In separate experiments, the human hepatocyte cell line HHL5 expressing HLA-A*0101 was cultured with (A) 10 μg/ml of SADNNNSEY capsid peptide, or the HLA-B*0702–expressing HHL5-B7 cell line was cultured with (B) 3 × 10⁵ MOI AAV2-F9 vector or (C) 3 × 10⁵ MOI AAV2-empty capsids devoid of genomes. HLA-matched human PBMCs were added at the indicated effector/target (E:T) ratios in a CTL cytotoxicity assay. The percentage of specific lysis was calculated from the release of intracellular lactate dehydrogenase. To determine the effects of antigen load on CTL cytotoxicity, HHL5-B7 target cells were incubated with the indicated concentrations of VPQYGYLTL capsid peptide (D) or MOI of AAV2-F9 (E) overnight, then effectors were added at an effector/target ratio of 10:1. Effector cells were derived as follows: (A–D) normal human donor PBMCs were independently expanded for 2 rounds with capsid peptide or AAV2-empty capsid and pooled for use as effector cells or (E) human PBMCs were expanded for 2 rounds with AAV2-empty capsid only.

Figure 5. TCR multimers block CTL cytotoxicity.

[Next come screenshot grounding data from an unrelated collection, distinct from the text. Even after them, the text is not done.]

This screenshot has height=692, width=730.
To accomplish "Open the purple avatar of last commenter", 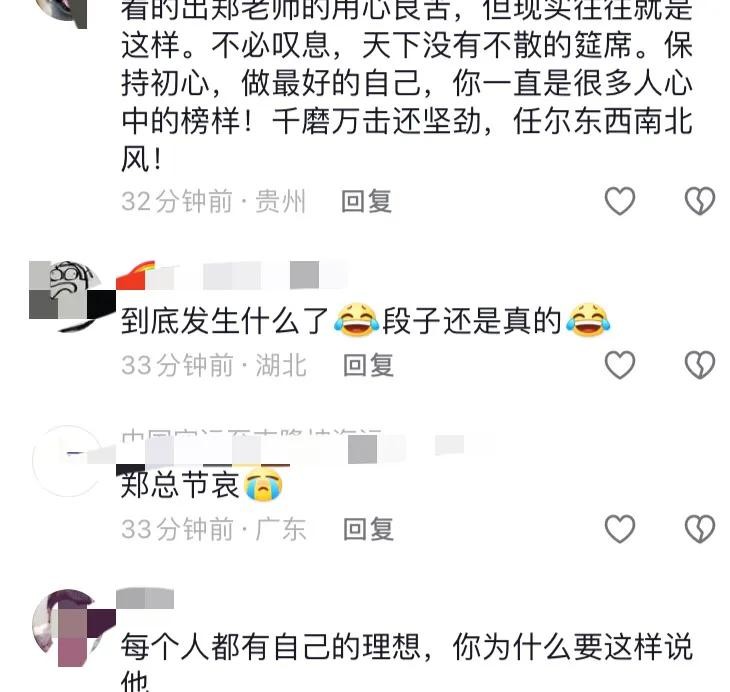I will coord(70,626).
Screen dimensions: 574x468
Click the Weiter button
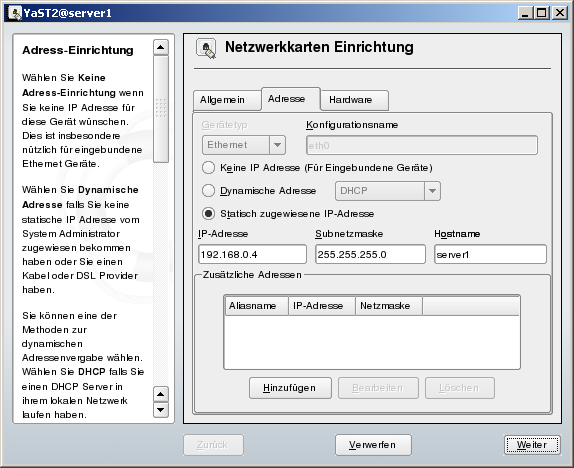click(x=532, y=445)
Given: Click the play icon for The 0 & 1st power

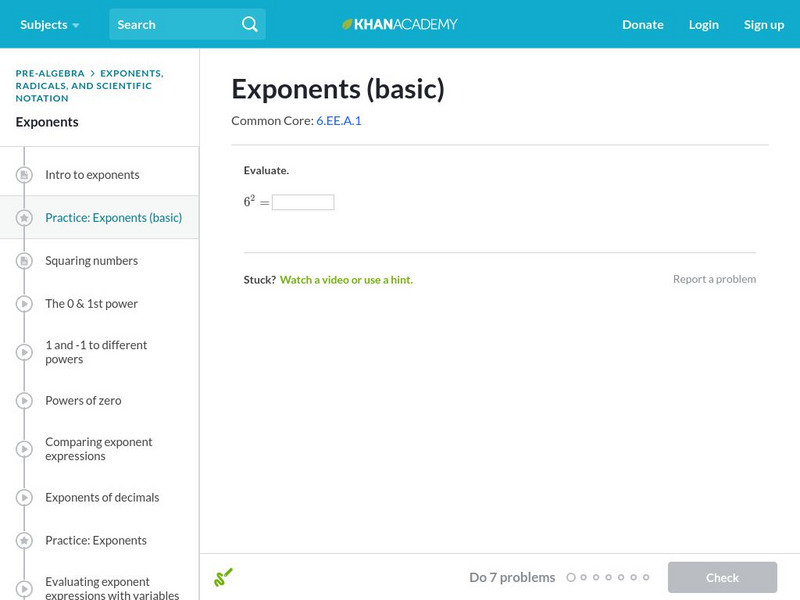Looking at the screenshot, I should [x=24, y=302].
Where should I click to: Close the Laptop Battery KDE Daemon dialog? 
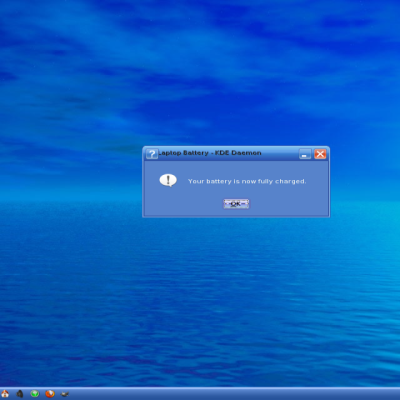tap(320, 154)
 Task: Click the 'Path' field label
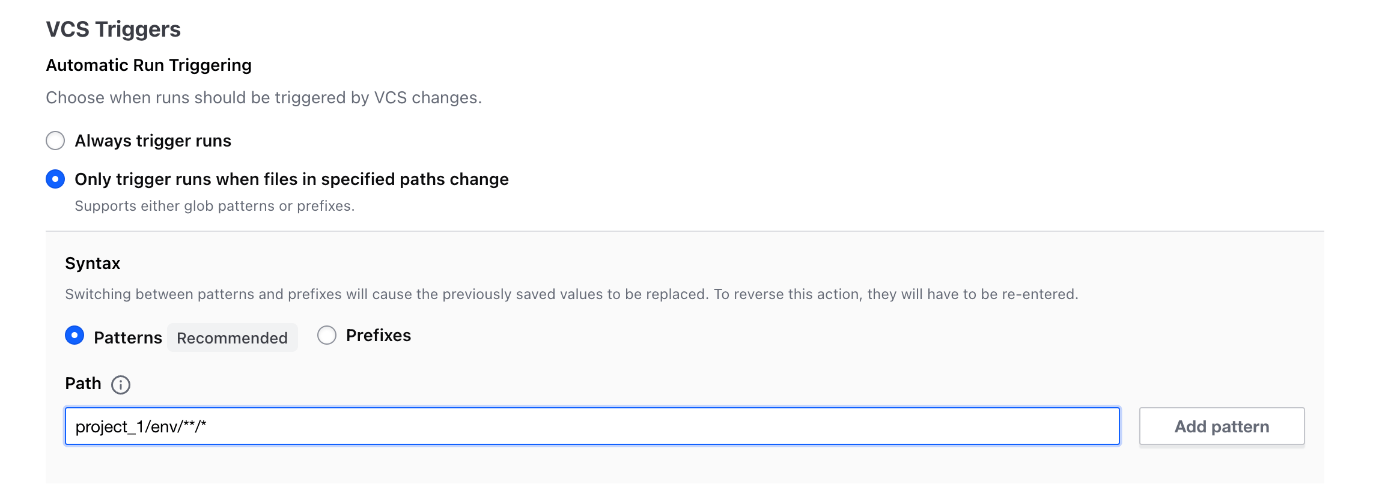(83, 384)

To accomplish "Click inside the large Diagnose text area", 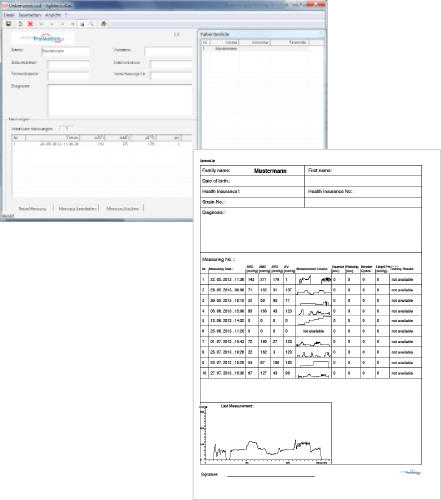I will (120, 100).
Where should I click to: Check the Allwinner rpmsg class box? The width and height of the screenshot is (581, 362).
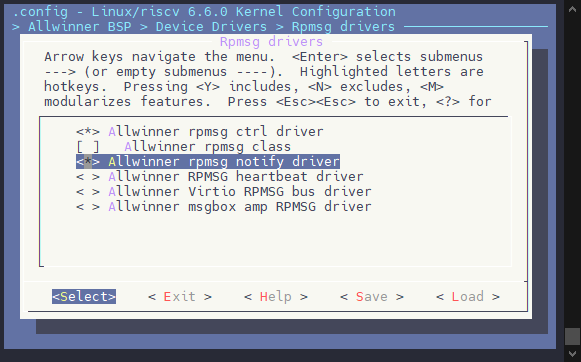[88, 147]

(A) Normal human donor PBMCs were expanded for 3 rounds with capsid peptide or AAV2-empty capsid and pooled for use as effector cells. HLA-matched HHL5-B7 target cells were transduced with AAV2-F9 at 3 × 10⁵ MOI. Effectors and target cells were then plated at an effector/target ratio of 10:1 in the absence or presence of indicated concentrations of TCR multimer. (B and C) In a separate experiment, HHL5-B7 hepatocytes were cultured with either AAV-derived capsid peptides (B) or AAV vectors (C) at the indicated concentrations. The following day, effector cells were added at an effector/target ratio of 10:1 in the absence (open circles) or presence (filled circles) of 20 μg/ml TCR multimer. Effectors were derived from pooled human PBMCs expanded for 1 round with capsid peptide or AAV2-empty capsid.